Plan for a Sober Ride:
Increased Patrols Watching for Impaired Driving Over Fourth of July
July 1, 2020
The Valley County Sheriff’s Office and the Glasgow Police Department wants everyone to enjoy the Fourth of July celebrations and our country’s independence which brings many things to mind – family, friends, food, and fireworks. But all too often, alcohol and driving are added to the mix with tragic results.
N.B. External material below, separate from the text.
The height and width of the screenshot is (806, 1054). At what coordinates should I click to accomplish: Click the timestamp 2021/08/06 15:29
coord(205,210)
Law enforcement is increasing patrols on the roads in Valley County, and the City of Glasgow, along with the Montana Highway Patrol statewide, around the Fourth of July holiday to remind motorists to drive sober or get pulled over.
Summer is the deadliest time of year for motor vehicle crashes, over the last decade 48 percent of all fatal crashes and 45 percent of all serious injury crashes in Montana occurred between June and September – the period of time known nationally as the “100 Deadliest Days.” Historically, the 100 Deadliest Days in Montana has represented 50 percent of the annual roadway fatalities involving an impaired driver.
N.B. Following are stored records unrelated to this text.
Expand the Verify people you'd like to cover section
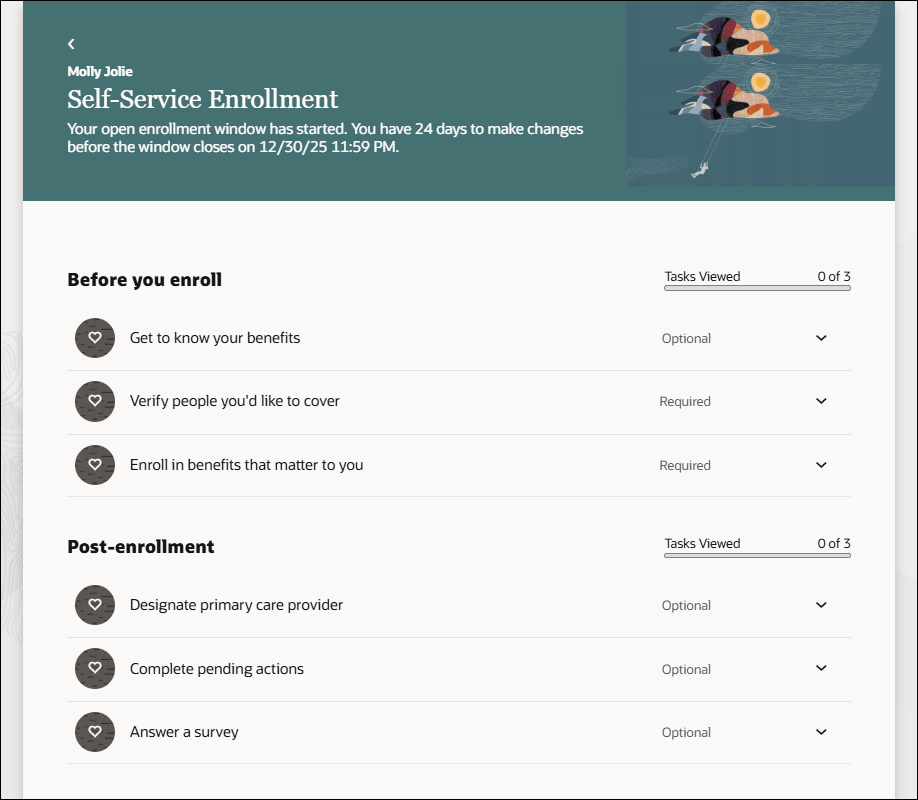Viewport: 918px width, 800px height. [x=820, y=401]
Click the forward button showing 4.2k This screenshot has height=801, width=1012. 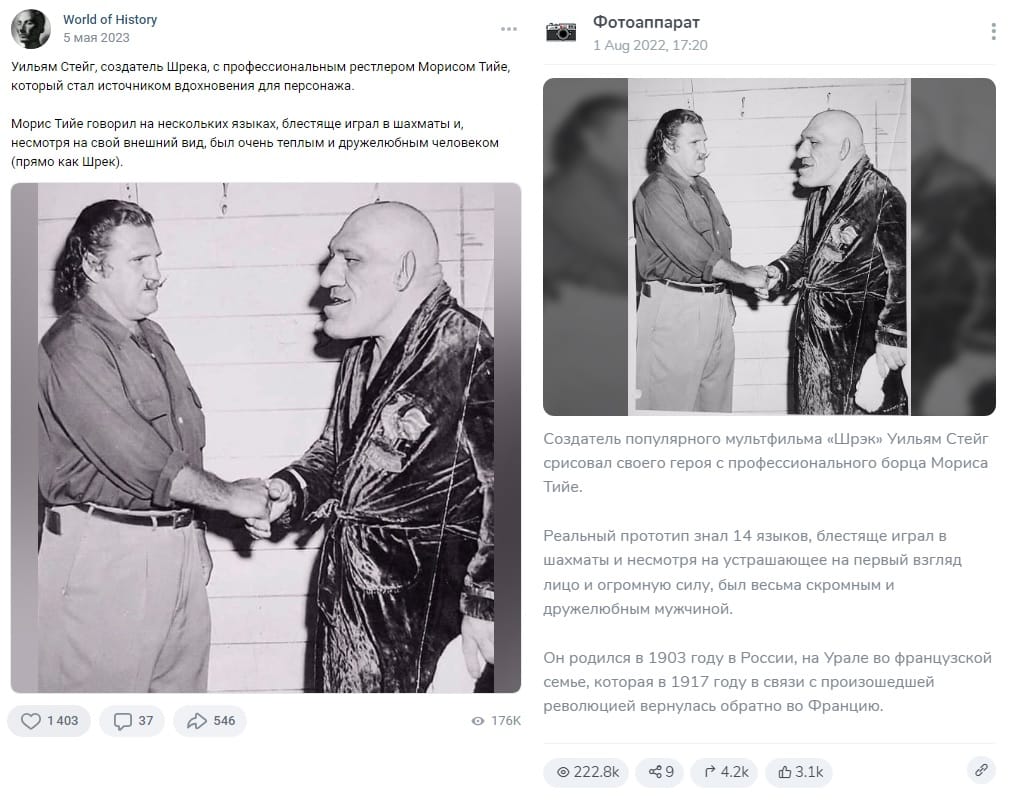tap(725, 772)
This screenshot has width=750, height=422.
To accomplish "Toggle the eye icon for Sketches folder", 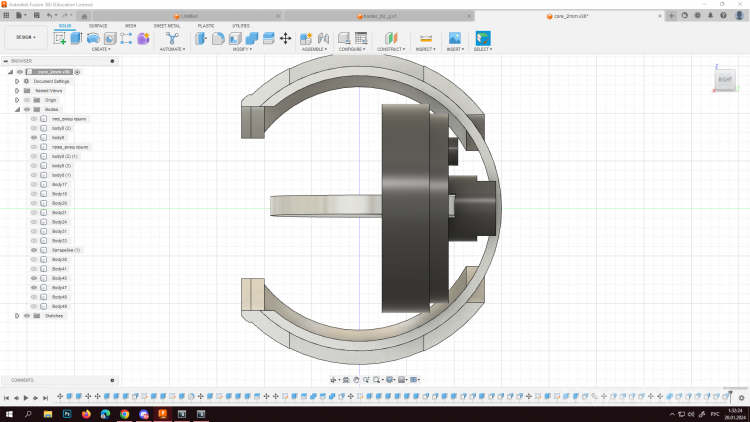I will (27, 316).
“There is no excuse for driving while impaired,” said Undersheriff Chris Richter. “It’s every driver’s responsibility to be sober and take traffic safety seriously – for themselves, their friends and family, and everyone else on the road.
Undersheriff Chris Richter encourages everyone to make a responsible plan before the Fourth of July celebrations begin; whether that means having a designated driver, calling a cab, ordering a ride share or offering a sober ride to others if you’re not drinking. It is illegal to drive in Montana with a BAC (blood alcohol content) of .08 or higher, and the consequences include a DUI charge, having your driver’s license revoked, mandatory classes, possible jail time, and up to $10,000 in fines and legal fees. Unfortunately, in the event of an impaired driving crash, the cost can be serious injury or even death.
This Fourth of July celebrate your freedom by making the right choice. If you choose to drink, plan ahead for a safe, sober ride. Do your part to help Montana reach Vision Zero – zero deaths and zero serious injuries on our roads – by always driving sober, buckling up and calling 911 to report suspected impaired driving.